**EXCERPTED PASSAGE**:

........

Wednesday, May 21, 2014

Feeling the hate at an American festival for Israel





On Sunday, I stopped by the Jewish Community Center of Northern Virginia’s annual Israel Street Festival. This year’s celebration took place in the Mosaic District, an up-and-coming commercialized retail spot located about 30 minutes outside Washington DC. 
Having grown up in Northern Virginia, where activism is scarce and support for Israel is the norm, I was pleasantly surprised to find more than a dozen Palestine solidarity activists stationed near the entrance of the festival holding up giant banners that read, “Israel is an apartheid state.” 
The activists hailed from DMV Students for Justice in Palestine (SJP), a coalition of Palestine solidarity organizations from college campuses across the DC, Maryland and Virginia metropolitan area. 
As soon as DMV SJP got word of the festival, it released an open letter imploring festival participants to consider what celebrating Israel means for the millions of Palestinians Israel has forcibly displaced and subjected to a brutal occupation. DMV SJP followed up with a small counter demonstration at the festival, where it was met with hostility, bigotry and hate from pro-Israel ideologues.
Tareq Radi, a Palestinian-American activist and founding member of George Mason University’s Students Against Israeli Apartheid (SAIA), was at the protest and filmed hours of aggressive encounters between Zionists and Palestine solidarity activists, which he condensed into a 10 minute video montage (posted above).

........

**DATASET CONTENT**:
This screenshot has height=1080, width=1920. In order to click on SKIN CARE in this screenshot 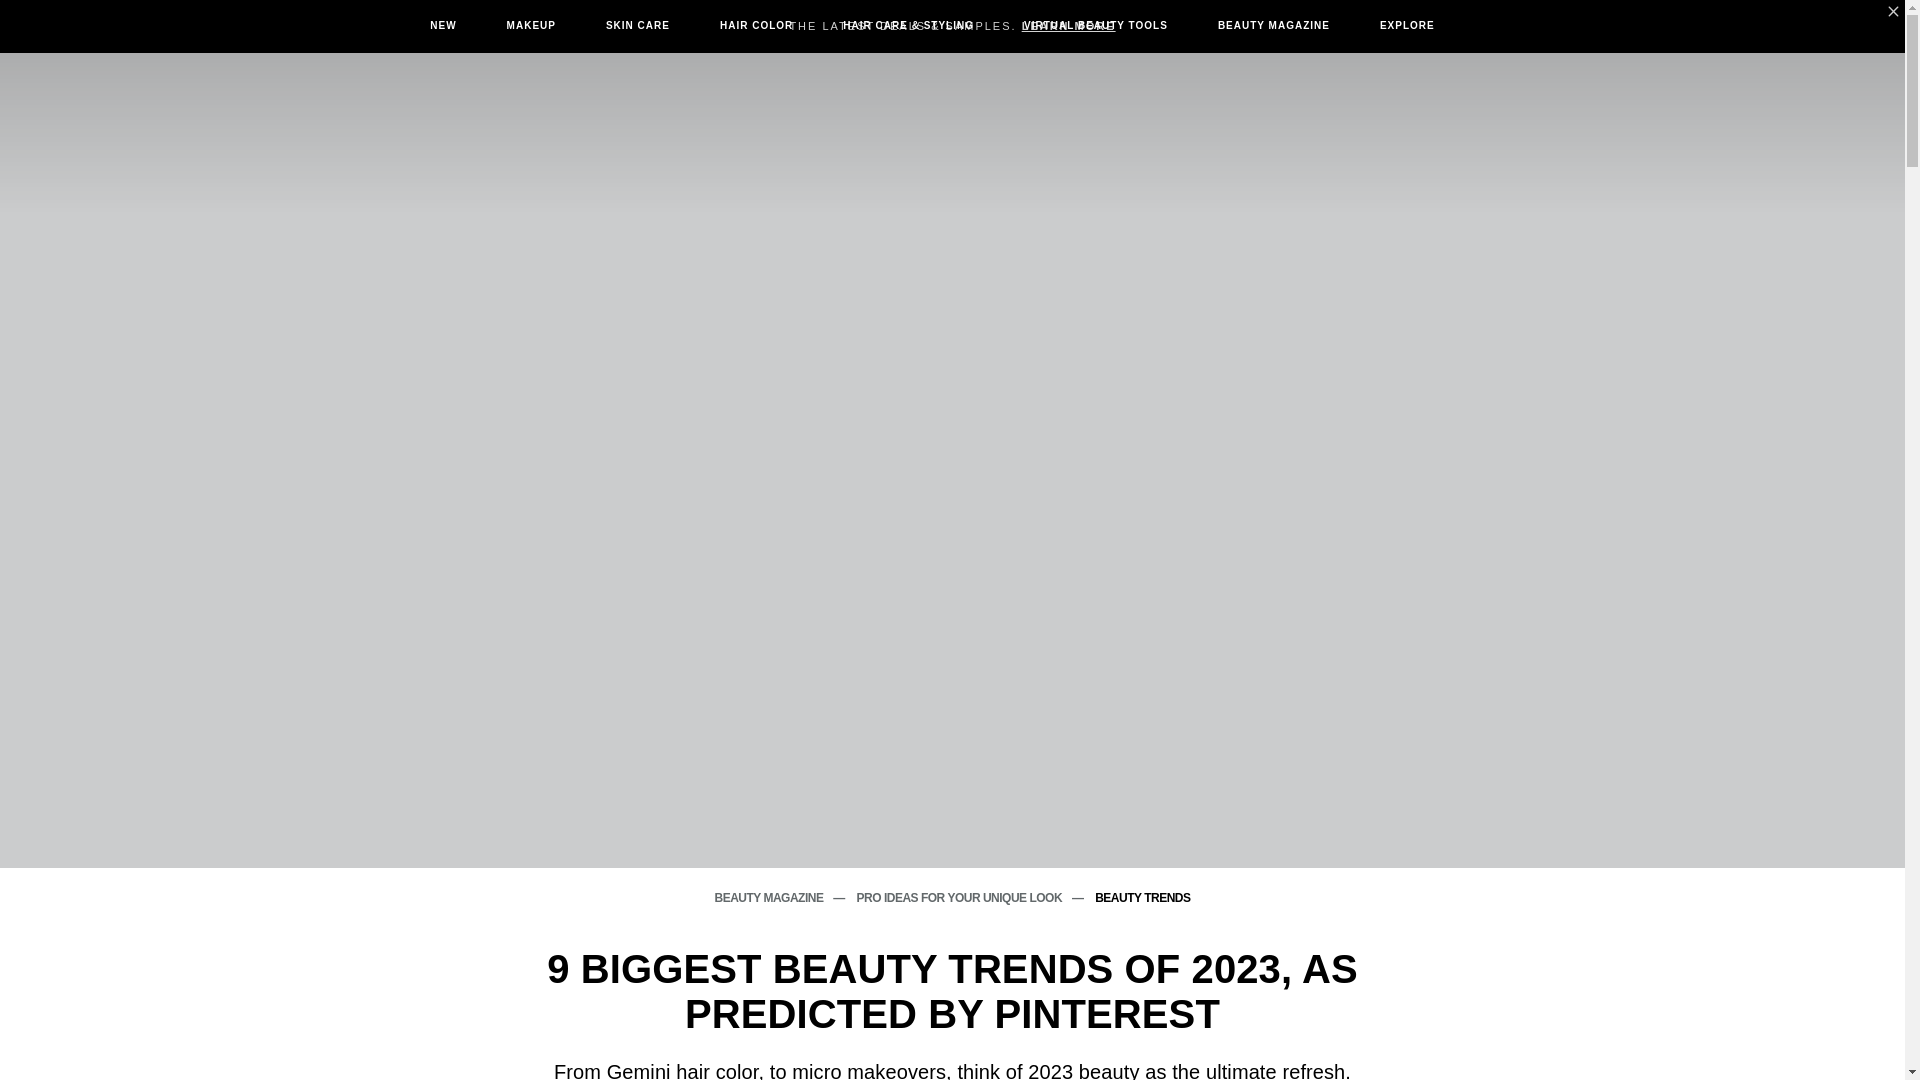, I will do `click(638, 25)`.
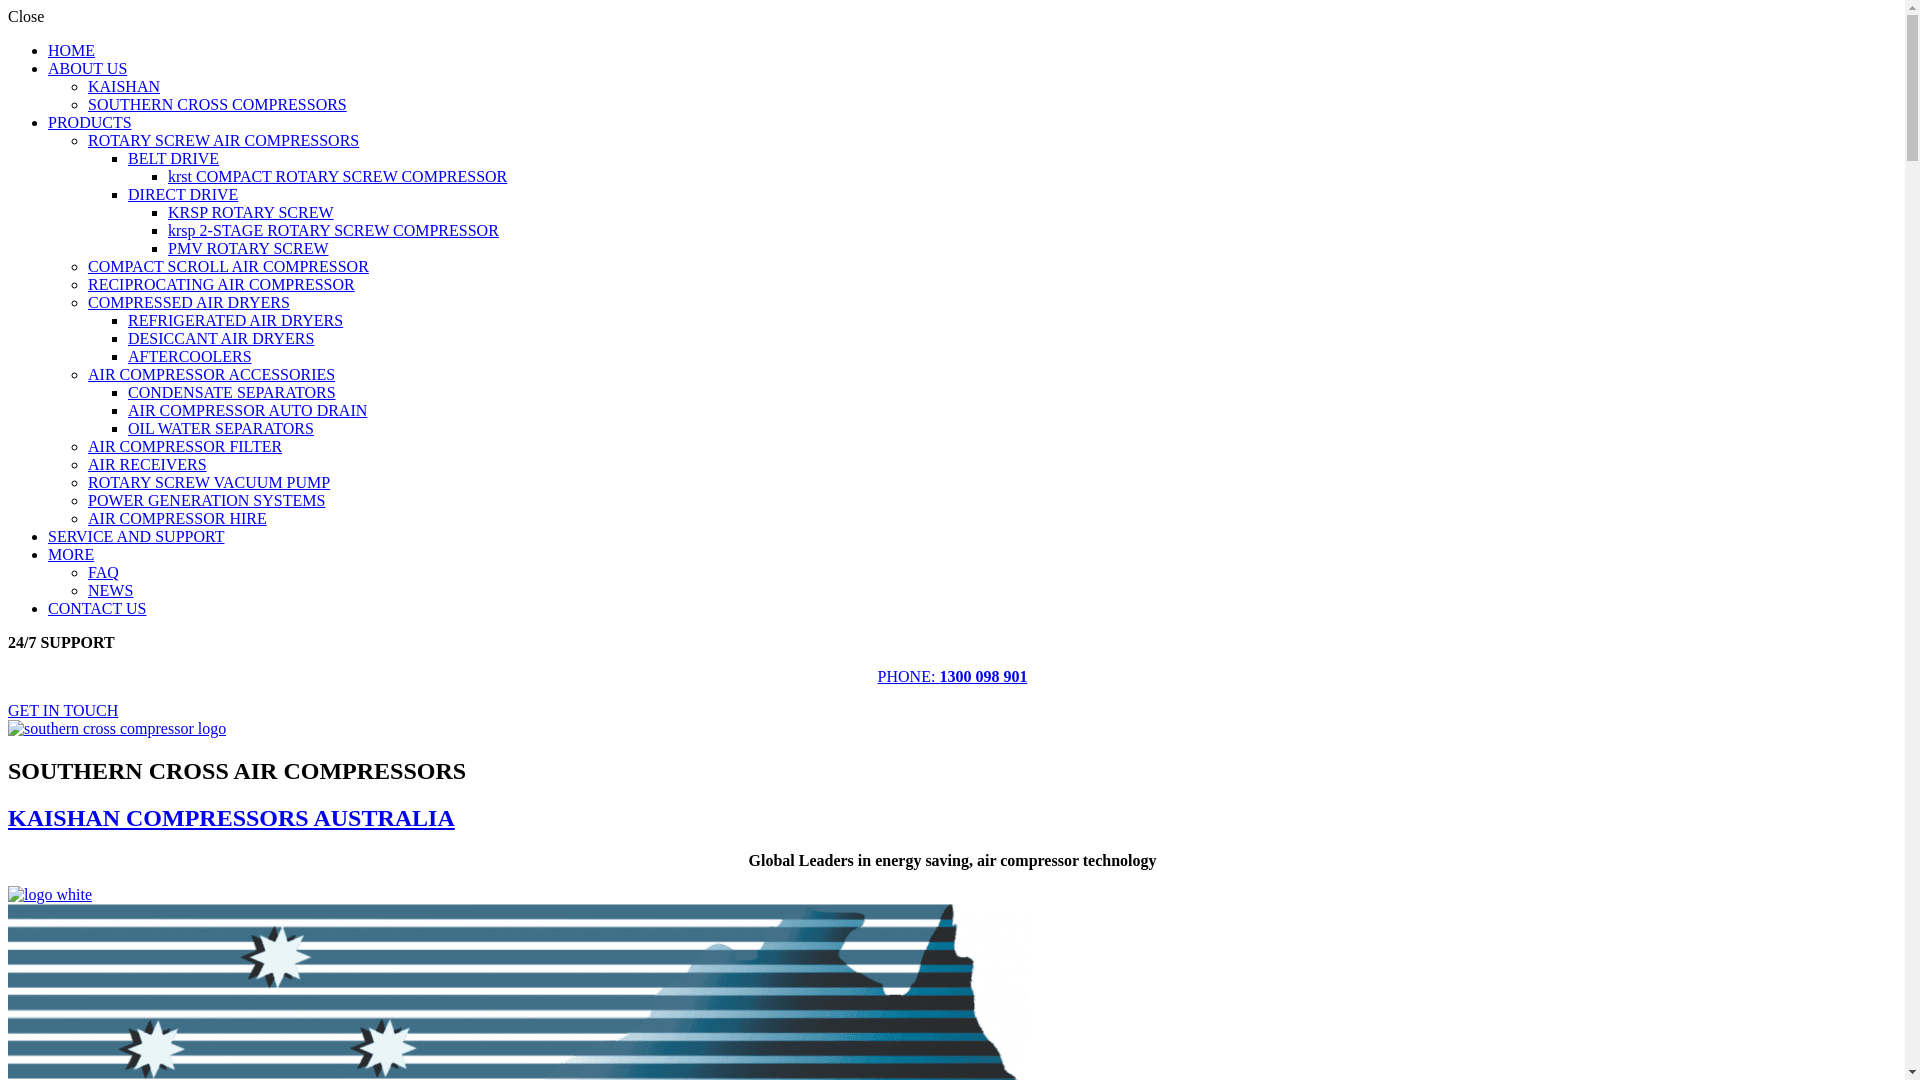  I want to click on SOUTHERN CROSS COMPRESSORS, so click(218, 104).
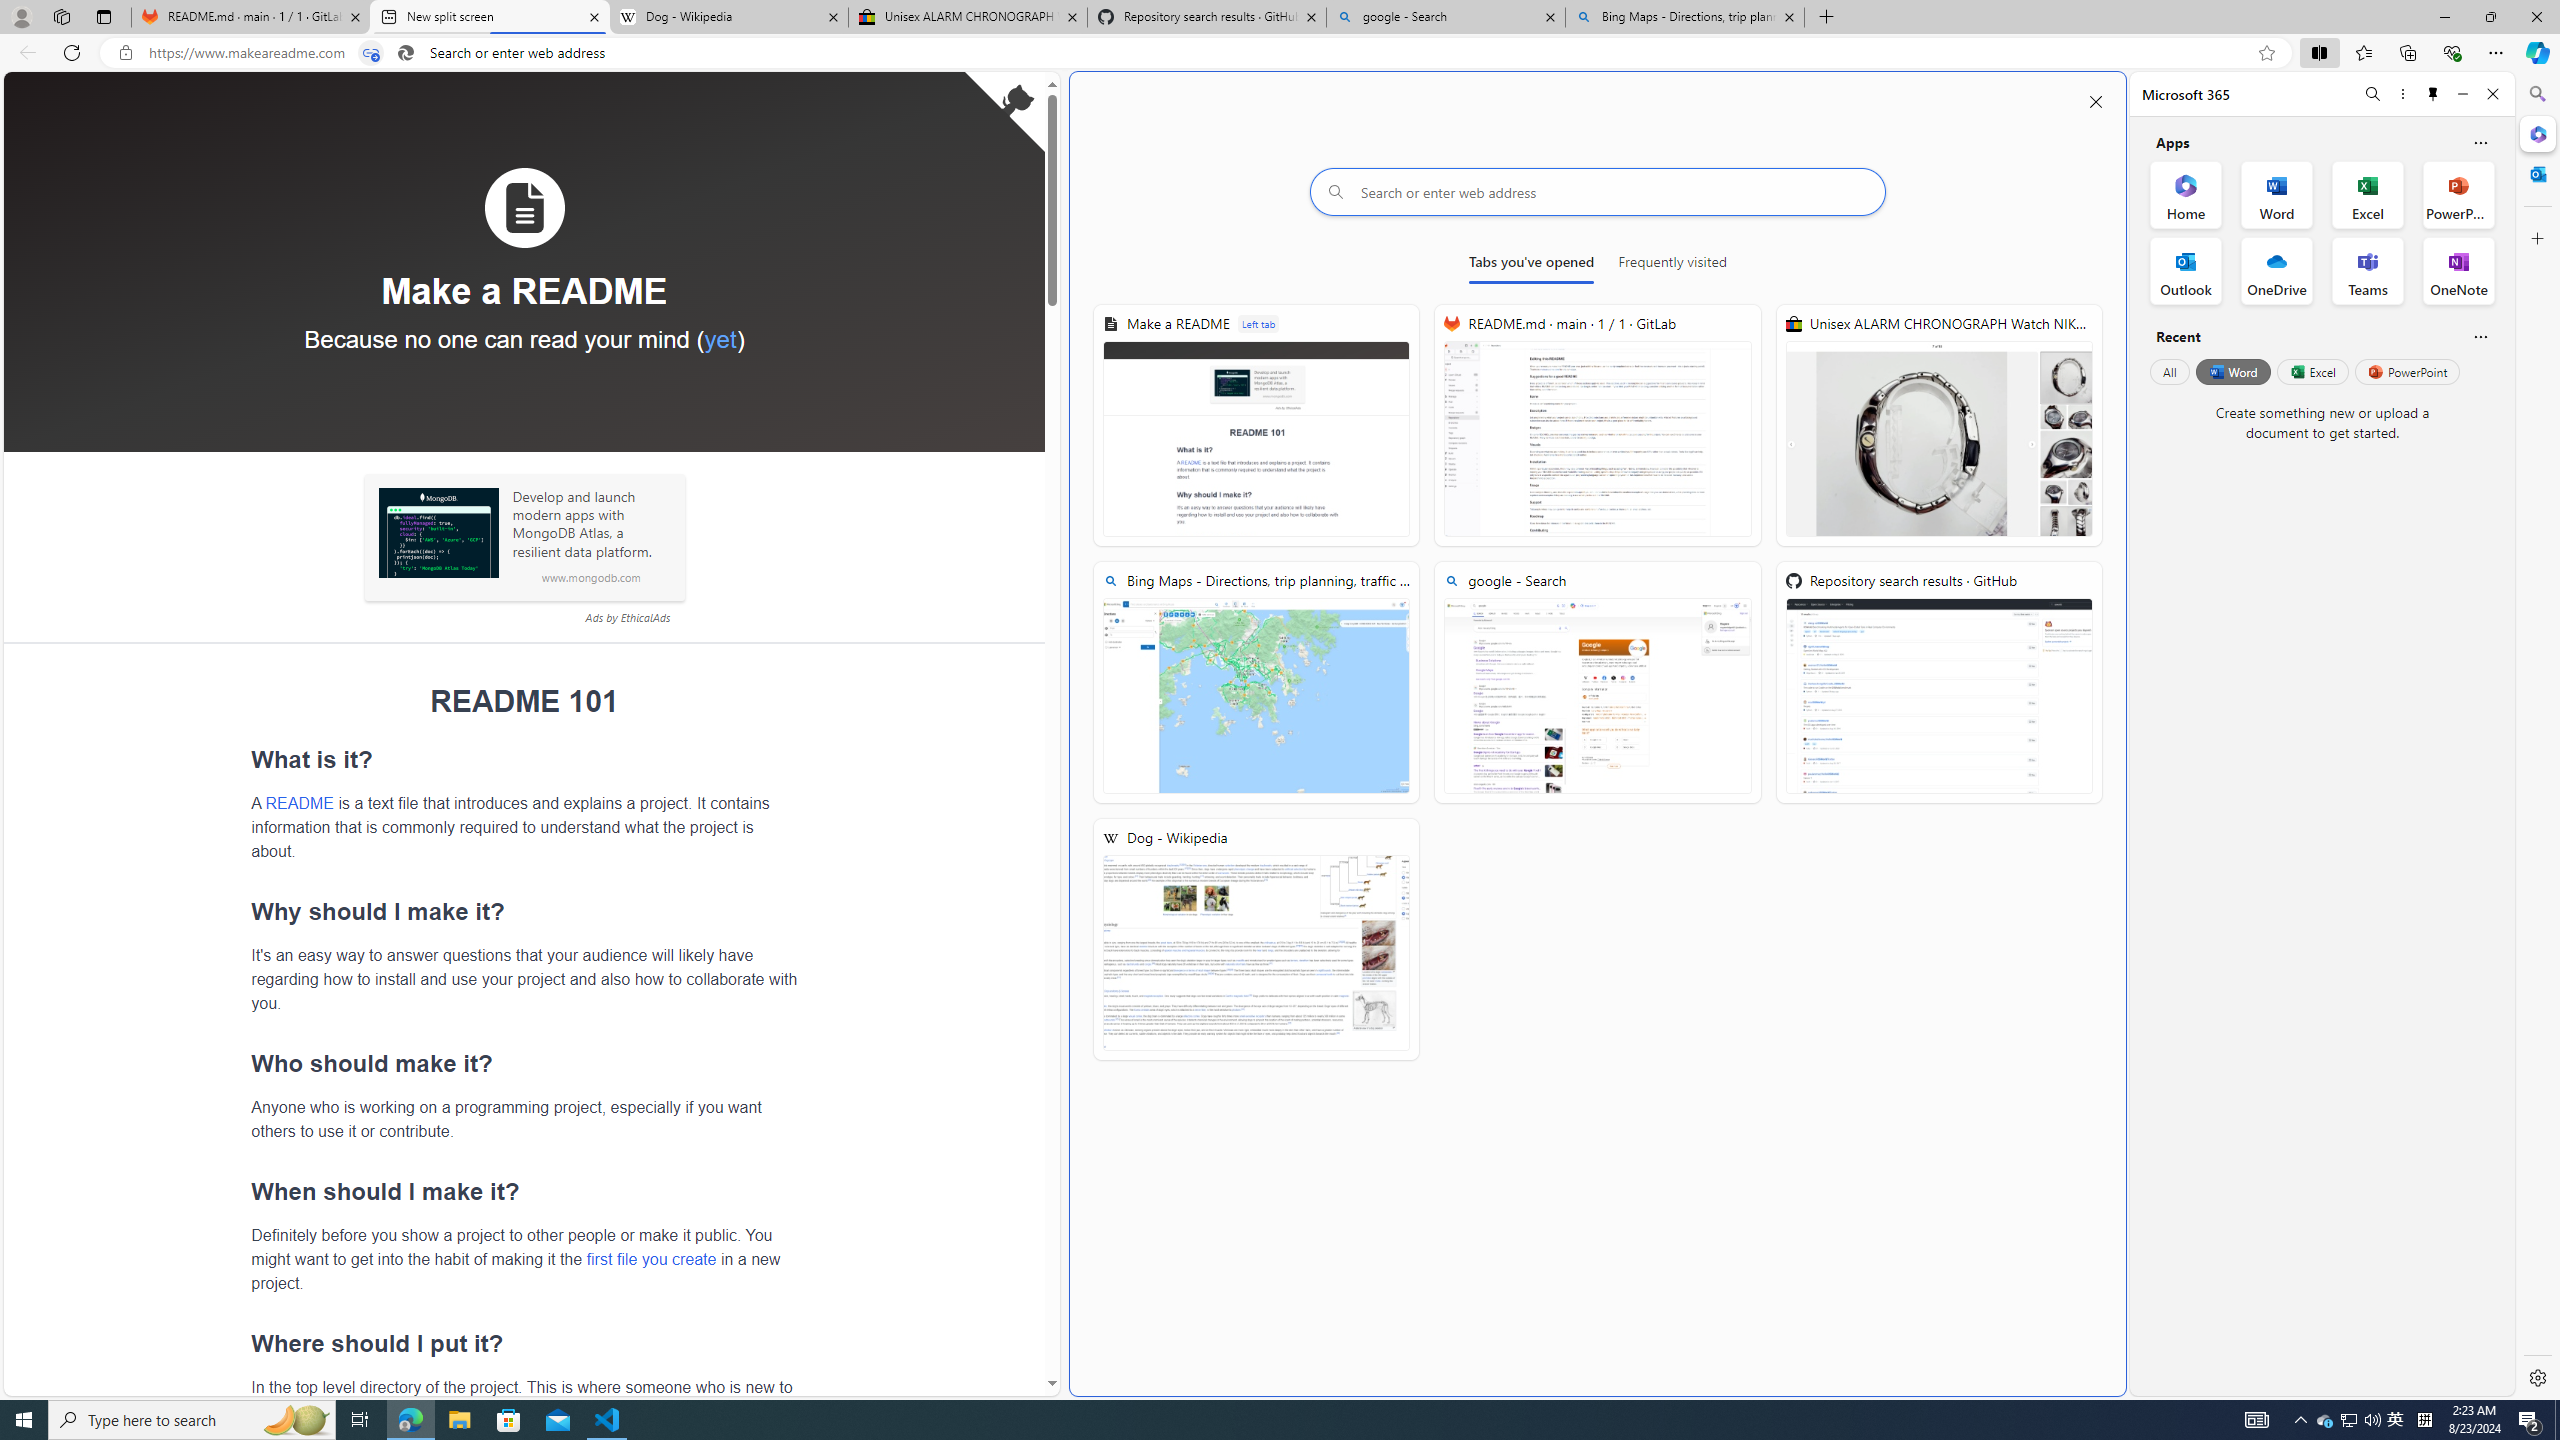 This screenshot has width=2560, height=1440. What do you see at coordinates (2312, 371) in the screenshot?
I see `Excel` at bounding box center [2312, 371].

........

**EXERCISES**:
a – Reproduce the Israel Street Festival post between "Feeling the hate" and "outside Washington DC.", inclusive.
b – Resume the Israel Street Festival post right after its last sentence.
The listing has no connection to the Israel Street Festival post.

**SOLVED TASKS**:
a –
Feeling the hate at an American festival for Israel





On Sunday, I stopped by the Jewish Community Center of Northern Virginia’s annual Israel Street Festival. This year’s celebration took place in the Mosaic District, an up-and-coming commercialized retail spot located about 30 minutes outside Washington DC.

b –
No Palestinians allowed

The video opens with Mosaic District security personnel refusing to allow Radi and his friends into the festival, which was open to the public, because they were sporting Palestinian flags and kuffiyehs (checkered scarves). One of the security officers went so far as to equate symbols of Palestine with derogatory epithets. 
“If you were at home and I walked in your yard with a shirt that says something derogatory towards Palestinians, would you allow me to stay in your yard?” said the security guard. 
The activists later informed me that even after one of them offered to remove her Palestine paraphernalia, she was still denied entry to the festival. 
Protesters were instead confined to the corner across the street from the festival’s entrance, turning the crosswalk that divided the counter demonstration and the Israel festival into an unofficial separation barrier that only Israel supporters could travel across freely.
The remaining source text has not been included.